BIG JV fan here.
Martin’s care with naming things and people, and his tendency to describe the physical context of events in an evocative way that puts you mentally right there at the scene (right down to details about food), always struck me as the most Vancian aspects of his oeuvre.
They’re subtle things, but they give both authors’ writing a kind of 3-dimensional solidity that’s very satisfying to read; you’re always (as it were) hovering over the shoulder of the protagonist, right there where they are, and the way peoples’ names fit their characters sets a background vibe that substitutes for the subtle emotional cues you get from people in face-to-face contact.
Martin’s occasional use of florid speech with consistent formalisms is also reminiscent.

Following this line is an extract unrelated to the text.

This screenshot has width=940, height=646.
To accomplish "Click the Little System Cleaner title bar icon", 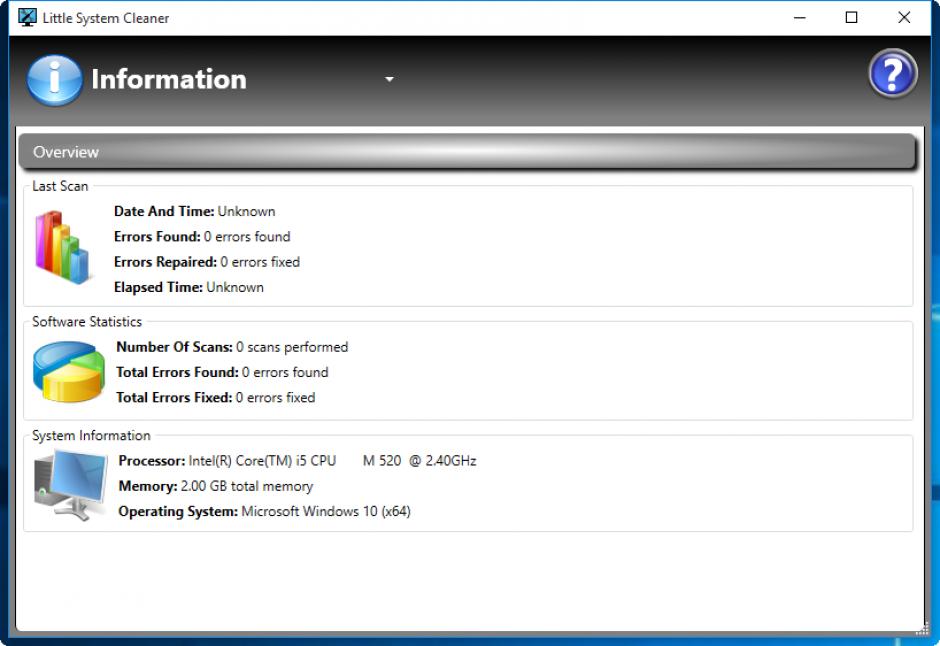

Reflecting this back to videogames, it reminds me of the perennial discussion battle between first person and third person fans - some think one more immersive than the other, and I’ve always thought that (apart from in narrow spaces like dungeons, where first person mimics fear-based tunnel vision) third person is more immersive, because although you don’t have that kind of third person overview in real life visually, it substitutes for the saccading, scanning and aural cues that we unconsciously do to build up a model of the world around us.
In the same way, although in real life the names of things and the names of people never coincide with their actual characters in the way they do in Vance’s or Martin’s books, the coincidence of naming with what things are substitutes for the kinds of intuitions and emotional cues one has about people and things in real life. It provides an extra dimension that leaps off the page.